Staff have also adapted their roles to meet the new challenges. In one of our units, nursery nurses volunteered to become part of a new Family Care Team, with a wide remit to support families. They provide emotional, psychological, financial support and signposting, as well as support with breastfeeding and developmental care, relieving some of the stress for new parents and staff. The team has also provided virtual sibling support and sibling packs. They keep in touch by telephone with parents unable to visit daily. Expectant parents, no longer able to look around the NNU before their baby is delivered, are offered a video tour of the unit – available on vCreate. The positive effect of this on families and staff has been significant; going forward we hope to embed the Family Care Team as part of the establishment.
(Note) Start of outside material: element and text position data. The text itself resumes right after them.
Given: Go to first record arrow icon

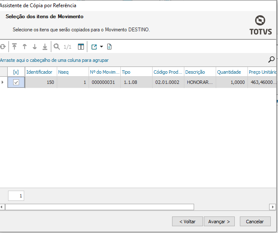Looking at the screenshot, I should tap(14, 47).
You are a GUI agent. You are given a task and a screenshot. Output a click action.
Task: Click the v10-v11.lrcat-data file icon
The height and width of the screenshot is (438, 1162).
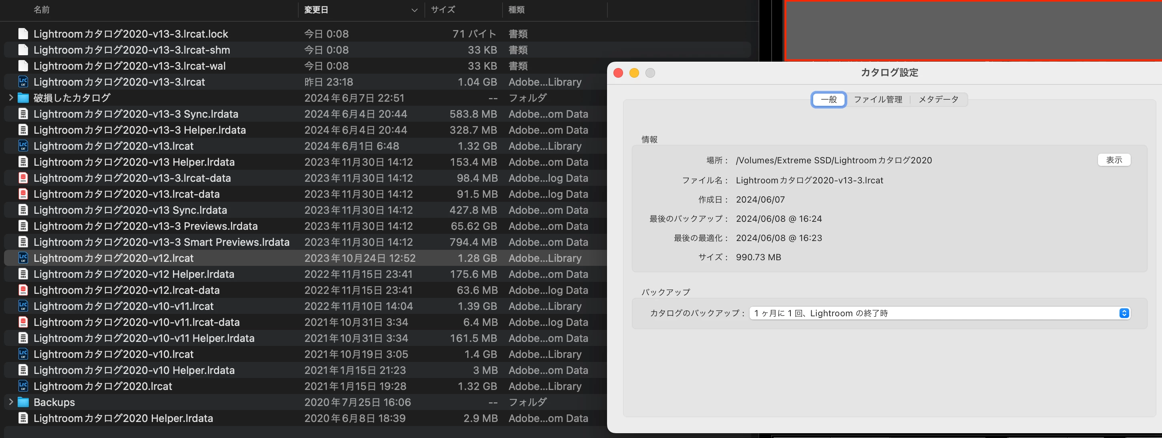tap(23, 322)
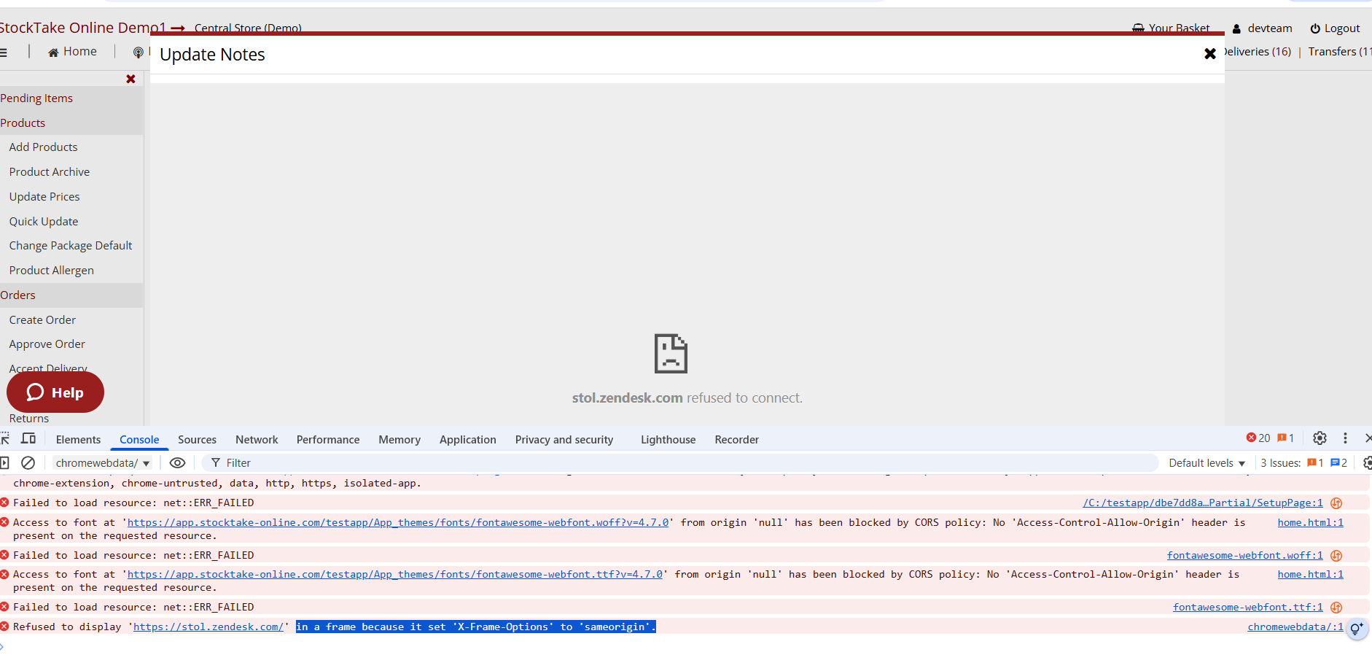Open the home.html:1 error source link
This screenshot has width=1372, height=663.
[x=1310, y=522]
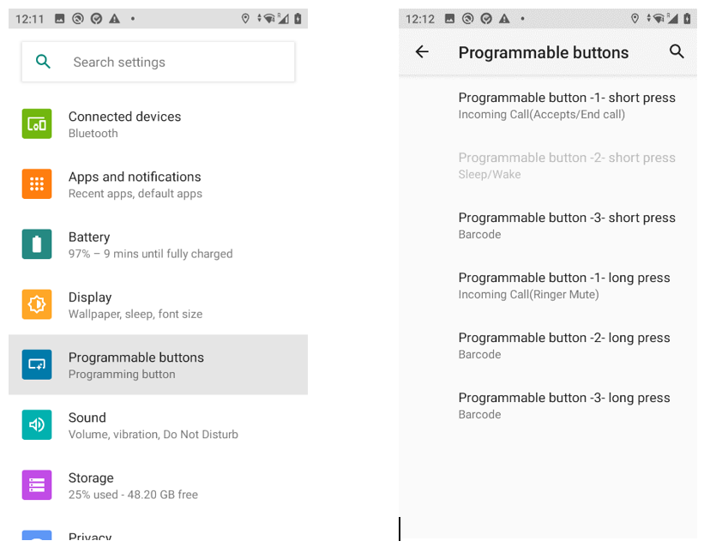This screenshot has width=710, height=559.
Task: Tap the search magnifier in Programmable buttons header
Action: click(x=677, y=51)
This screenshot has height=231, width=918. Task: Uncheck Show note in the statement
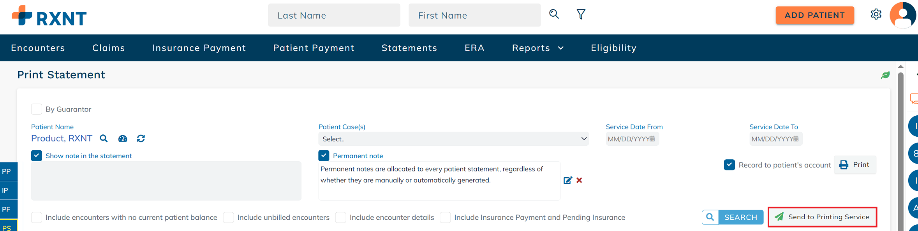point(37,156)
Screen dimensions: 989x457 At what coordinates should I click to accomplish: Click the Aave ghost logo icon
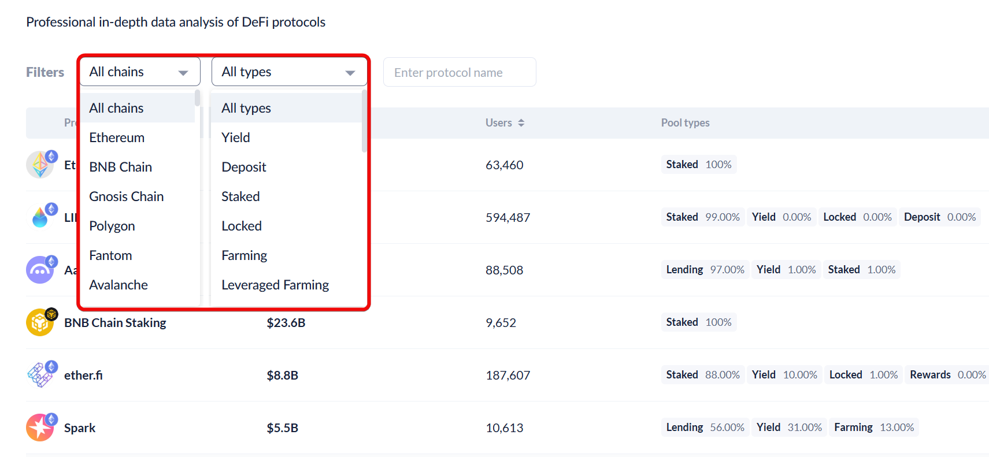click(x=40, y=270)
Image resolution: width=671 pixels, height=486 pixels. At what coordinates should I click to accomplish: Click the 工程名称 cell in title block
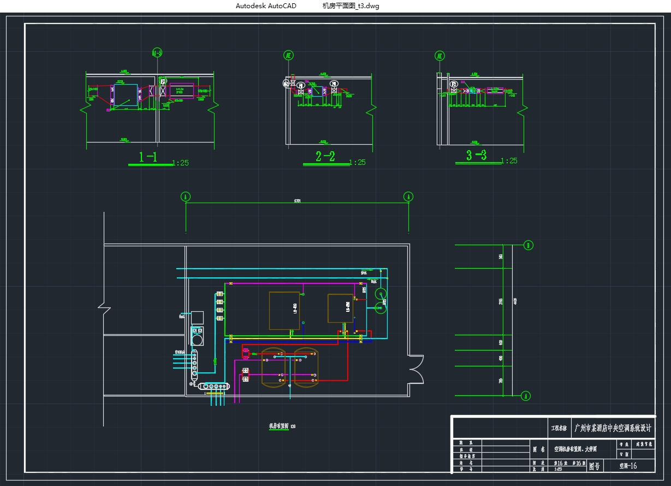(559, 428)
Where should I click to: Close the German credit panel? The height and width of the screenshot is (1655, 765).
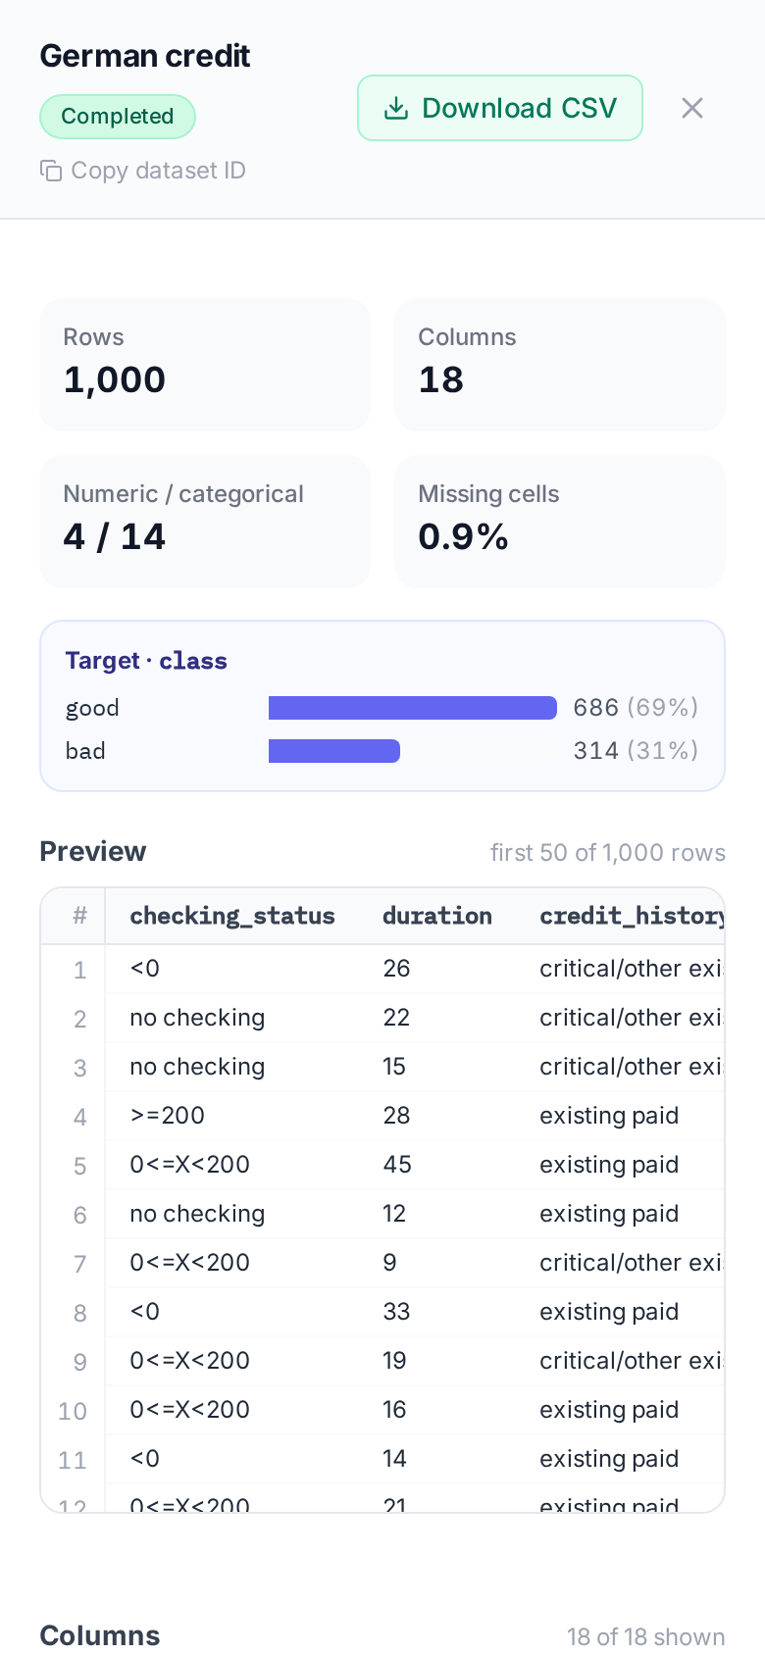tap(692, 108)

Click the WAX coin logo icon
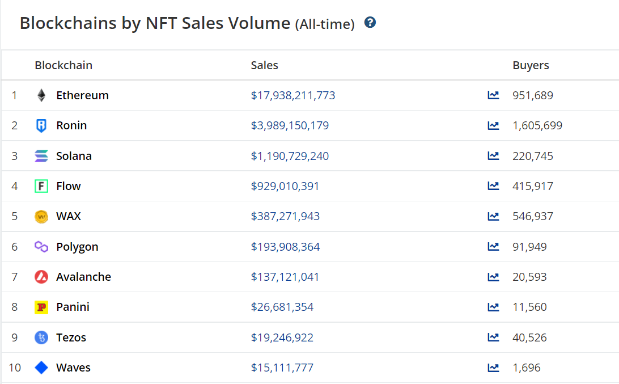tap(41, 216)
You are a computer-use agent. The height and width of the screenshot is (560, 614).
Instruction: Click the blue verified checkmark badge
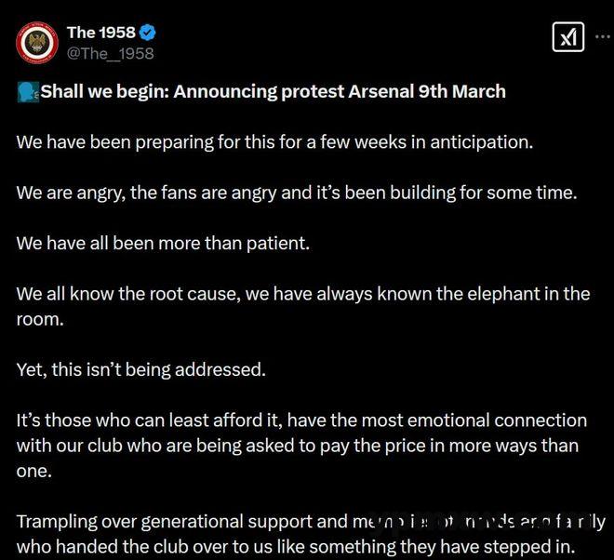[148, 33]
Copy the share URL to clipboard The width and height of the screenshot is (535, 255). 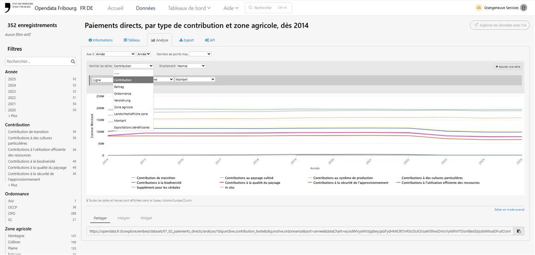pos(518,231)
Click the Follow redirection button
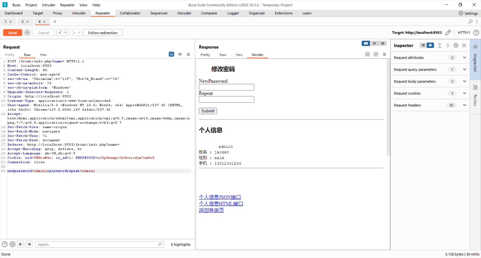This screenshot has height=258, width=481. (103, 33)
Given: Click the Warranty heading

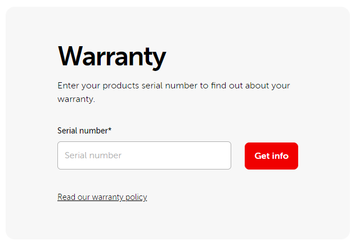Looking at the screenshot, I should (112, 56).
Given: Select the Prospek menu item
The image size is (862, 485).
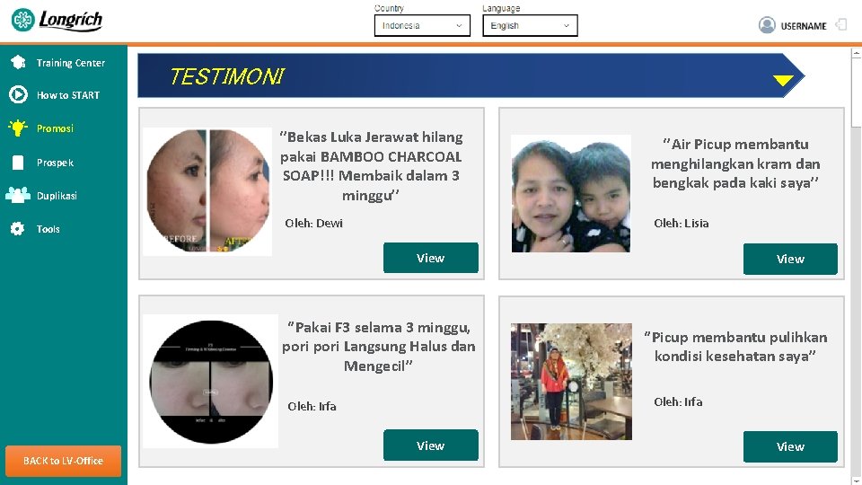Looking at the screenshot, I should pyautogui.click(x=55, y=163).
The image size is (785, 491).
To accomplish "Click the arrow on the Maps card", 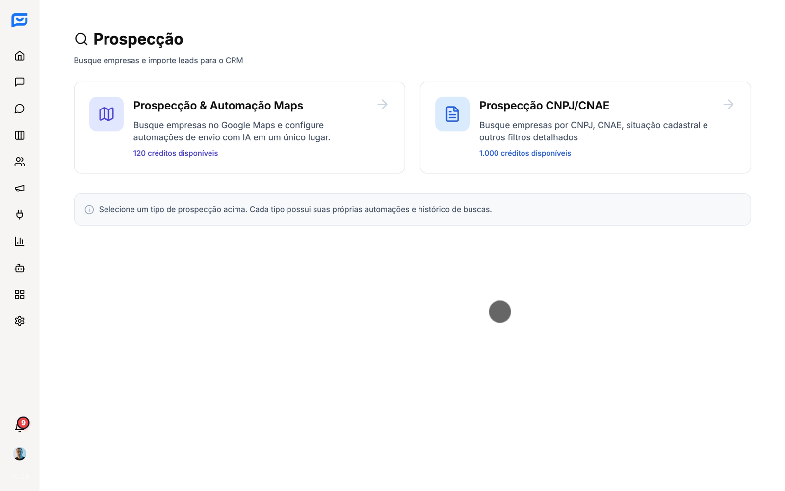I will click(382, 104).
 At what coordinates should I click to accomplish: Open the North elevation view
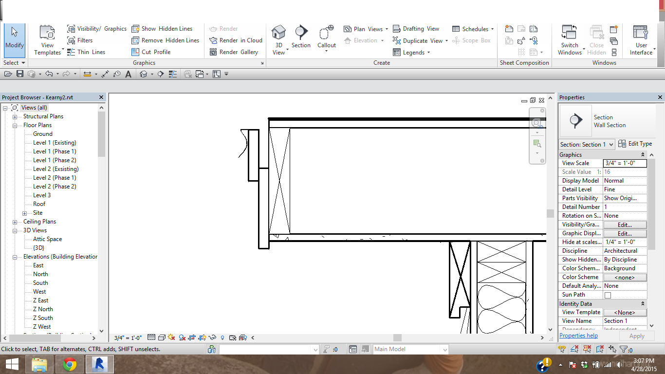(x=40, y=274)
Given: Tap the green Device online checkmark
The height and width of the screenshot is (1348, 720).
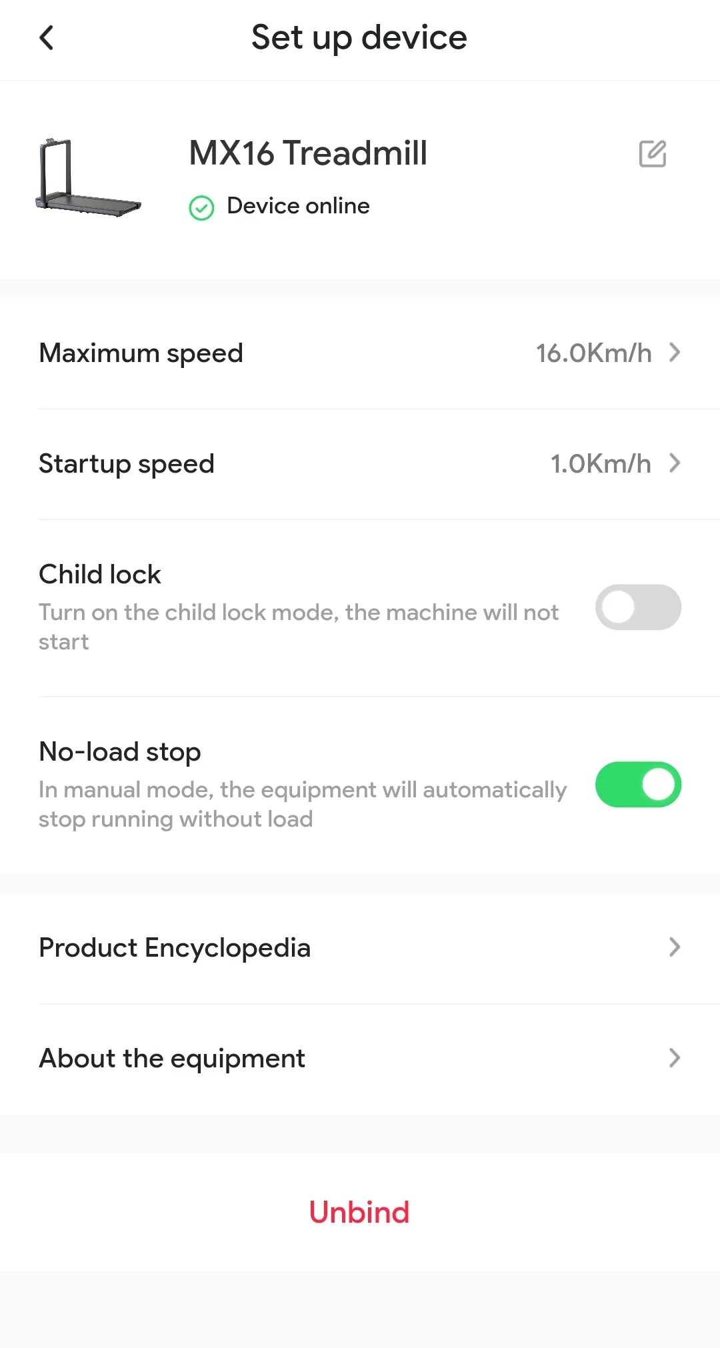Looking at the screenshot, I should 201,208.
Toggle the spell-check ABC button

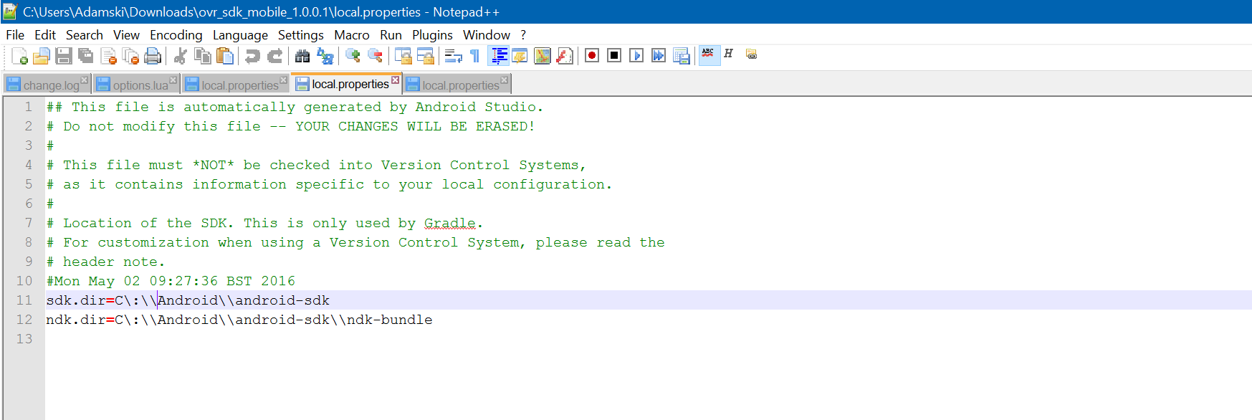(708, 54)
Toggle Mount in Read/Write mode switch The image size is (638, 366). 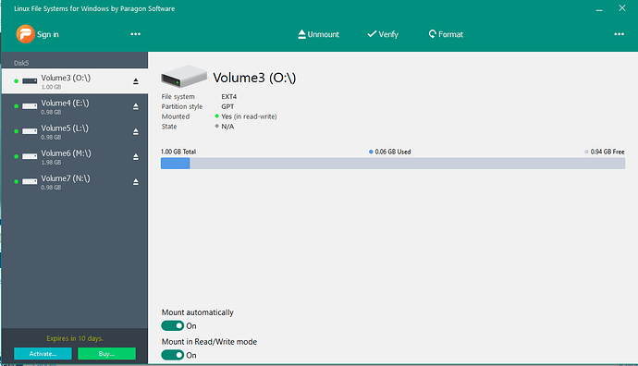173,355
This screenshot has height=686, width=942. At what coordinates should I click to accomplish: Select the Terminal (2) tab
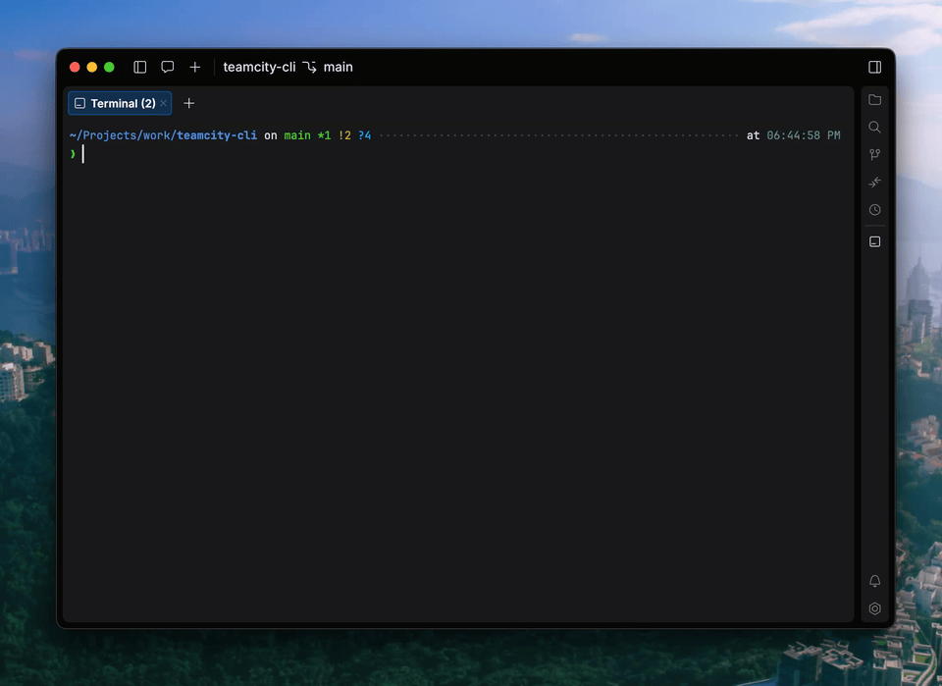click(x=116, y=103)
Help has also come from outside. A local taxi service donated a free journey for parents travelling to and from the hospital each day – helping financially and negating the risk of public transport. In Scotland, the universal Neonatal Expenses Fund pays for parents’ travel, meals and now additionally for accommodation, when required. Well-wishers and staff have also ensured that the units are well supplied with food and drinks; we have not gone hungry and have felt the love and support of our wider communities and friends.

Conclusion

The SARS-CoV-2 pandemic has brought about many challenges to neonatal services. Communication, restricted parental access and the discomfort of wearing PPE have been highlighted. However, positives have also been seen with better teamworking, infection control practices and a greater awareness of each other’s well-being. We have embraced technology and new ways of working.

Practices and teams have had to adapt but have done so rapidly, using readily available resources and innovative ideas. Many of these will be taken forward into the post-COVID era further increasing the quality of FICare.